An article in today's Palm Beach Post ponders that. The County school system has 5,000 less students than anticipated. I'm as clueless as school officials as to why but I got a question. Does this mean I'll get a rebate on my property taxes? In my dreams only.
Open Post- Indepundit
Principal Maureen Werner doesn't remember a time when Limestone Creek Elementary had fewer than 1,000 students. She knew something was up when school district demographers estimated she would have 990 this year.
Only 940 showed up.
One teacher was cut. Another had to go from specializing in math and working with many students to having her own class. Werner also lost employees she was used to having because she had so many students, such as an extra person to answer phones.
Overall, the Palm Beach County School District expected enrollment to grow this year by more than 5,000 students. Most of them never showed up.
The district has grown by more than 5,100 students each of the past four years. But only 477 more children are enrolled in county public schools this year, according to an official count of students last week.
The overestimate will cost the district $14.1 million in state money. The only people who will be hired for the rest of the year are teachers and classroom aides. The district has frozen spending on textbooks and other classroom materials; that budget alone is taking a $1.8 million hit.
Werner and district planners are puzzled.

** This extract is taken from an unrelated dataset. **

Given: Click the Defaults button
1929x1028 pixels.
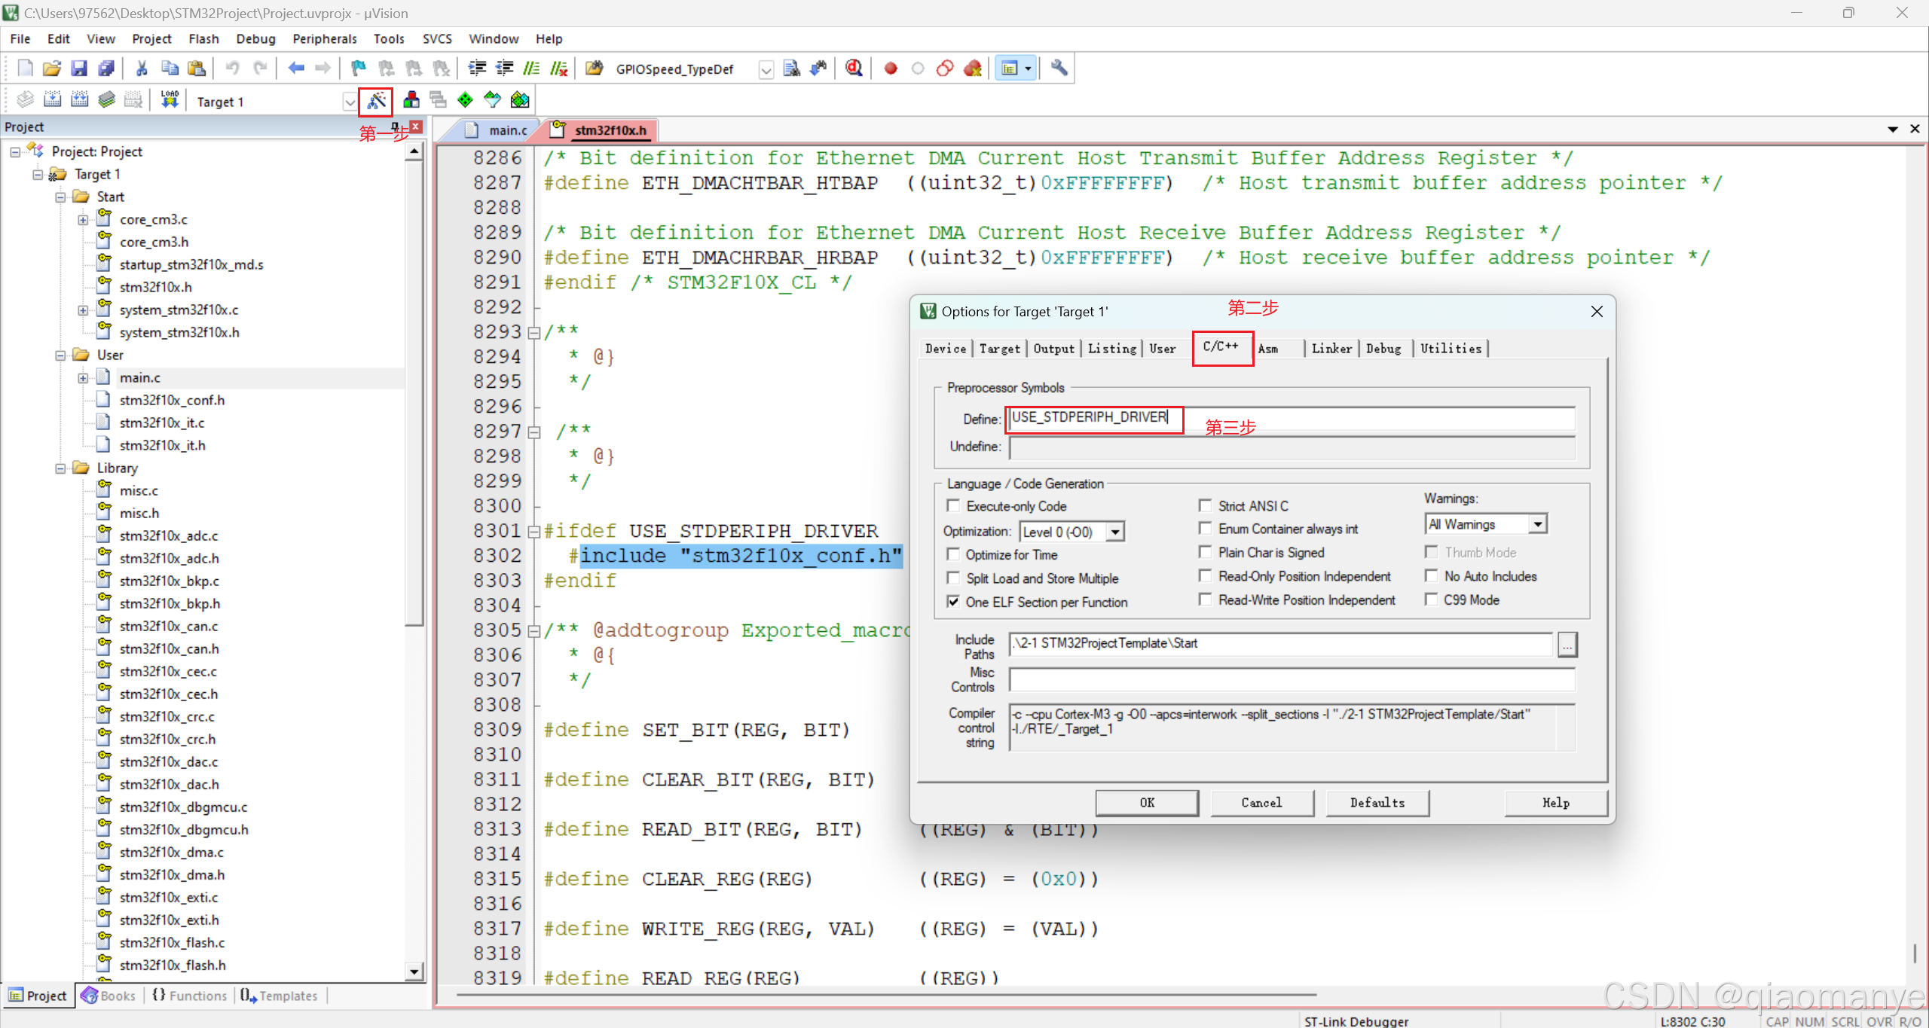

"My take on it is that people really can't afford to live in Jupiter and Tequesta any more and they're cashing out and moving," Werner said. "Development is going up. I just don't know who's moving here."
Last spring, based on previous growth, it was estimated that 178,362 students would cram the nearly 200 schools in the county. But only 173,236 enrolled, at the same time the district planned to build 14 new schools in the next five years. Those numbers may include some of the 200 students who moved here from areas devastated by Hurricane Katrina.
The single-year dip in enrollment isn't enough to derail the district's ambitious construction plans, Facilities Management Chief Joe Sanches said.
The unexplained lack of growth isn't unique to Palm Beach County. Broward County schools have 1,100 fewer students than last year.
Palm Beach County schools' original theory was that housing costs were pushing students north, where prices are lower, Budget Director Mike Burke told school board members last week.
But St. Lucie County has about 1,000 fewer students than expected, and Martin County also grew by less than predicted.
"All of the data was pointing to a continuation of growth," said Judith Brennan, the Palm Beach County district's school boundaries and demographics manager. "The 477 would have seemed like a number that you pulled out of the air. There is no specific set of data that tells us there are fewer families out there than there were last year."
For the past three years, demographers' estimates have been within 500 students of the actual number.